Friday, July 24th, 2020 Posted by Jim Thacker

Adobe releases Substance Painter 2020.2

Adobe has released Substance Painter 2020.2. the latest version of its 3D texture painting software, adding a long-awaited feature: the ability to paint across UDIM tiles.

The update also adds the option to pause the Substance Painter engine while working, makes a number of improvements to overall performance, and reduces the size of project files that the software generates.

Paint seamlessly across UDIM texture tiles inside Substance Painter
The headline feature in Substance Painter 2020.2 is one that users have been asking for for a long time: seamless multichannel painting across UDIM tiles.

Adobe originally previewed the functionality a year ago during its Substance Days user event at Siggraph 2019, but it has taken longer than expected to make it to a public release.

The changes extend Substance Painter’s existing support for the UDIM UV layout format used in applications like Mari, making it possible to paint seamlessly across separate tiles within a texture set.

Adobe says that it plans to support the native tile naming conventions of other applications that use tiled UV layouts, such as Mudbox and ZBrush, in future releases.

New options for displaying, masking and baking UV tiles
Artists working with projects that use UV tiles can now import textures as image sequences, with Substance Painter automatically ingesting and organising the entire texture set.

The UV tiles are then displayed in the 2D viewport in a new grid view, with the option to set the texture resolution of each tile individually.

The update also adds a new UV Tile Mask system to Substance Painter’s layer stack: a type of secondary mask for texture layers that forces the software to discard the computation of specific UV tiles.

Adobe says that masking UV tiles should improve painting performance on complex projects. Users can also hide masked tiles in the viewport, making it easier to access every part of the mesh.

Substance Painter’s texture bakers have been updated to support UV Tiles, with users able to specifiy which tiles and texture sets to bake, and to include UV tile numbers in filenames.

You can read a fuller overview of the new workflow on Adobe’s blog.

Pause the Substnce Painter engine to improve performance
The other changes in Substance Painter 2020.2 are primarily performance improvements.

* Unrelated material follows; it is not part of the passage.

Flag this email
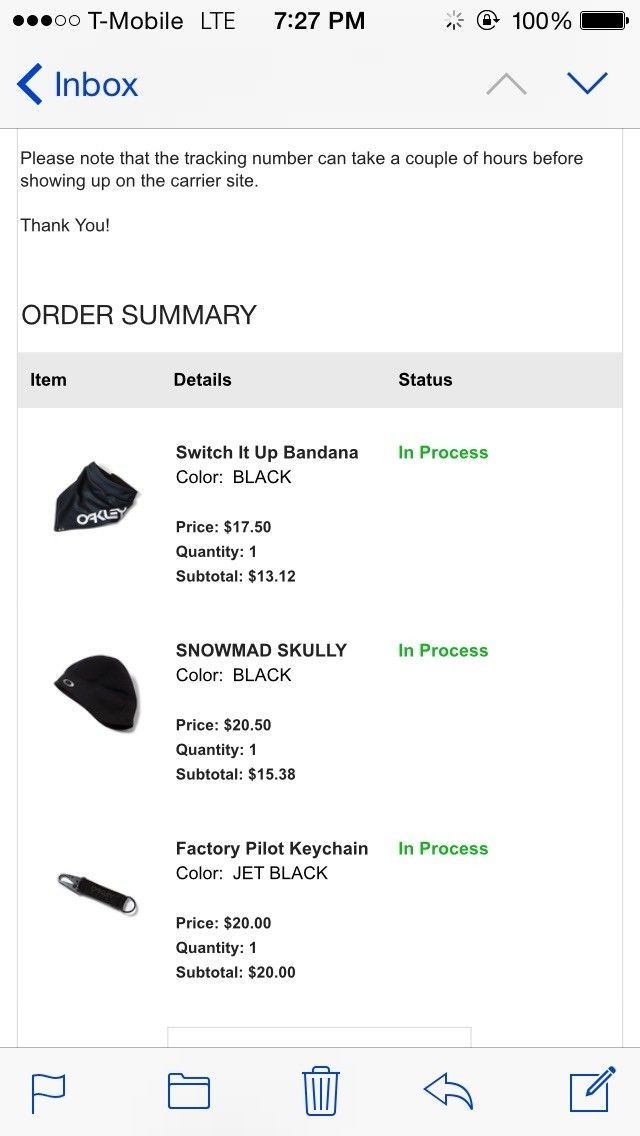Viewport: 640px width, 1136px height. [48, 1091]
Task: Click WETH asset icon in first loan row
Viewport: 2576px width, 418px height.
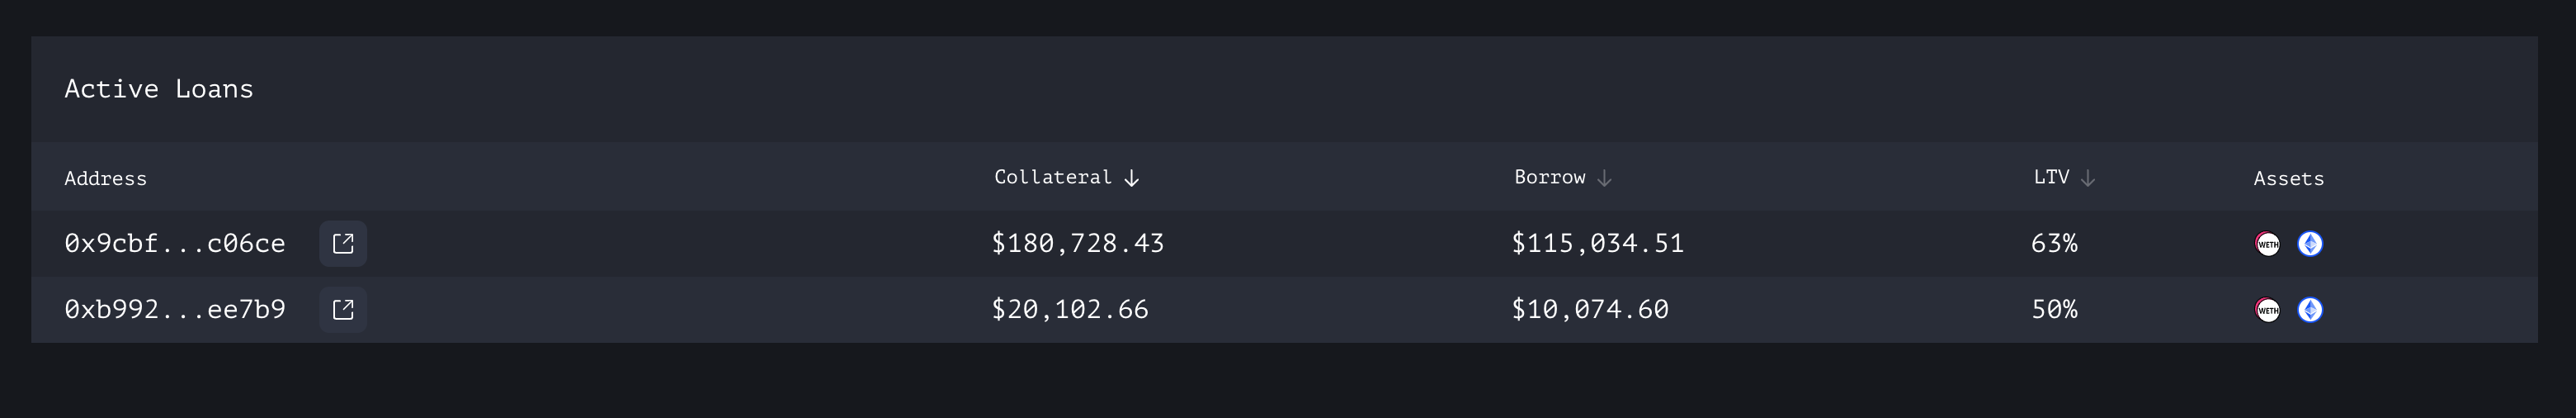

Exporting textures from projects with “many texture sets or complex layer stacks” is “up to … 5 times faster”, and there are unquantified speed improvements when opening projects and during incremental saves.

In addition, users can now pause Substance Painter engine while working, meaning that subsequent viewport updates, texture processing and paint strokes are registered, but not computed.

Adobe says that the feature is intended to make Substance Painter more responsive when working on projects with complex layer stacks, at the cost of removing visual feedback.

Users can effectively queue up a lot of changes, then unpause and compute them all in one go.

Changes to reduce the size of Substance Painter project files
In addition, the size of the project files that Substance Painter generates has been reduced.

The software’s ambient occlusion and curvature bakers now export greyscale texture maps, rather than RGB maps: something that Adobe says can reduce project size by “20% to 60%”.

The default dilation and diffusion settings when baking textures have also been updated to reduce file sizes.

Pricing and availability
Substance Painter 2020.2 is available for Windows 8+, CentOS 7.0/Ubuntu 16.04+ Linux and macOS 10.12+.

Subscriptions to all of Adobe’s Substance tools cost $19.90/month or $219/year for artists and studios earning under $100,000/year; and $99.90/month or $990/year for other users.

Perpetual Indie licences are now only available via Steam, and cost $149.99.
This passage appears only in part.